TASK DESCRIPTION: Convert the items into a CSV with two columns, headed text and answer. Start at the line containing "Image resolution: width=1120" and stop after the line containing "will pyautogui.click(x=720, y=64).". Make one row per item, wrap each field in double quotes, and replace any line breaks inside a field with spaces.

RECORDS PROVIDED:
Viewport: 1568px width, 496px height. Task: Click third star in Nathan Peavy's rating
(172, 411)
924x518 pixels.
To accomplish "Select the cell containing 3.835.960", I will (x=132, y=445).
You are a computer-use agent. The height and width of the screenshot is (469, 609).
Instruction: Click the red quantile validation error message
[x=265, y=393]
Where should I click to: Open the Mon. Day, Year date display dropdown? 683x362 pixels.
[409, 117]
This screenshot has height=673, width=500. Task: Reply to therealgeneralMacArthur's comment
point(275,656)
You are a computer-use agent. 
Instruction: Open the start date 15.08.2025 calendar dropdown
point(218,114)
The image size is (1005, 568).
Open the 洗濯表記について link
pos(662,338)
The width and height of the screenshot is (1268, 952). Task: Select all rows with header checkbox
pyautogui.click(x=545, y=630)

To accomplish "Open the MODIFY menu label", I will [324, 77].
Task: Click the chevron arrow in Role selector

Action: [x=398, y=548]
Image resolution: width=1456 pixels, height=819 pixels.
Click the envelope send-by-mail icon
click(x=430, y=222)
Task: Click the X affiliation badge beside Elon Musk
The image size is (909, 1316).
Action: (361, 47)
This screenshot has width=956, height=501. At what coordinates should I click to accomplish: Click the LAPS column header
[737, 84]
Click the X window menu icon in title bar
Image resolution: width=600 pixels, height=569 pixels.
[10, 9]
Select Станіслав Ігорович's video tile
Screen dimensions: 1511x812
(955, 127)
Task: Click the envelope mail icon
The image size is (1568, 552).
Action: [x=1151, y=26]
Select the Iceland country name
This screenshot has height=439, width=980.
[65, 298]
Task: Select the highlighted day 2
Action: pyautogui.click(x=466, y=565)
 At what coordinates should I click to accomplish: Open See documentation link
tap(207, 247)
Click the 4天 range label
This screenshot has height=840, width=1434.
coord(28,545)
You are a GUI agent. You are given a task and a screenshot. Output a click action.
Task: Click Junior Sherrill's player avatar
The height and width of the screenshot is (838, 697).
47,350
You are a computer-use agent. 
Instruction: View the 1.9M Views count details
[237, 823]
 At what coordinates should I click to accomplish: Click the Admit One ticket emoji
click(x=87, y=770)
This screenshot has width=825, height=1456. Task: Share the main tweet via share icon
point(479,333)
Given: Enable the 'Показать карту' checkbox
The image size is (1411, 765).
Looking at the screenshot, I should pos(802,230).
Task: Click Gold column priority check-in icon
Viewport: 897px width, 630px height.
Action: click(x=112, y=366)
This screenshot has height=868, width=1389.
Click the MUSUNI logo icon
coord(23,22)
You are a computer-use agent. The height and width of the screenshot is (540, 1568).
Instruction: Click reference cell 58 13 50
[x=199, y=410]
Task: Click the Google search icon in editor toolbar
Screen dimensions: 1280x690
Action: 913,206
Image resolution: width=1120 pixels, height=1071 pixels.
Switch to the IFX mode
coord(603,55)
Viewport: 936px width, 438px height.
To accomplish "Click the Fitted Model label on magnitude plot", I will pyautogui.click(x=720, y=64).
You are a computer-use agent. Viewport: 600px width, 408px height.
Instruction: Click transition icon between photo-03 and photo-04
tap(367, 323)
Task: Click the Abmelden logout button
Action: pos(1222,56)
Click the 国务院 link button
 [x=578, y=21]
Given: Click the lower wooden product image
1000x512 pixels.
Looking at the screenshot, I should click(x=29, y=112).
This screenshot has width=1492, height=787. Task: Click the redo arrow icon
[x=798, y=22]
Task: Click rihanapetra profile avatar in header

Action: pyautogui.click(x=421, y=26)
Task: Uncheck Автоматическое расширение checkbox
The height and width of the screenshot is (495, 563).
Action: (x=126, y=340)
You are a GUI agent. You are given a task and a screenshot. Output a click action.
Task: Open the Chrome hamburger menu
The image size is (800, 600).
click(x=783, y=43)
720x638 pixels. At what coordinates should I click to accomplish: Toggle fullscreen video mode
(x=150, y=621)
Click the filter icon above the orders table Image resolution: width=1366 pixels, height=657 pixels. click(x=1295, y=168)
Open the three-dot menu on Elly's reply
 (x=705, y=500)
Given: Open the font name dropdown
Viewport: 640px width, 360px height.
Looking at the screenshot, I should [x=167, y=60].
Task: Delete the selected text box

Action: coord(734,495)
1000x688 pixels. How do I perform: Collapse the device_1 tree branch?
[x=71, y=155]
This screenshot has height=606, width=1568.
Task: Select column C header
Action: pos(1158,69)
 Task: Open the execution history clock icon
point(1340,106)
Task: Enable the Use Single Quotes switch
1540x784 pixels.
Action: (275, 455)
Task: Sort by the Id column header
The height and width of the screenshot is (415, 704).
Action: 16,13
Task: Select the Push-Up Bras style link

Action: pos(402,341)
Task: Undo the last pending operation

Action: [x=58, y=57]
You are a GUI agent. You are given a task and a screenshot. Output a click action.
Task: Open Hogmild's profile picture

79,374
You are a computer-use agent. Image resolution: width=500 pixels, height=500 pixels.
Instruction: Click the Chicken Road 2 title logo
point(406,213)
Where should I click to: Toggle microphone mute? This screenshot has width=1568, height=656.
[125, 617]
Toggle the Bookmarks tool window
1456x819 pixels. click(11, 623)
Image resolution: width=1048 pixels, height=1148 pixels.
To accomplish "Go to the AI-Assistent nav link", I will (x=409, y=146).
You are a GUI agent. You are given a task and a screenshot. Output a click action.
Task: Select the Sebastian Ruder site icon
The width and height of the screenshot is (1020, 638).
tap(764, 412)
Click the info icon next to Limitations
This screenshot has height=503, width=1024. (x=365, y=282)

SOLUTION BELOW:
text,answer
"Image resolution: width=1120 pixels, height=1071 pixels. Switch to the IFX mode","coord(603,55)"
"Viewport: 936px width, 438px height. To accomplish ""Click the Fitted Model label on magnitude plot"",","I will pyautogui.click(x=720, y=64)."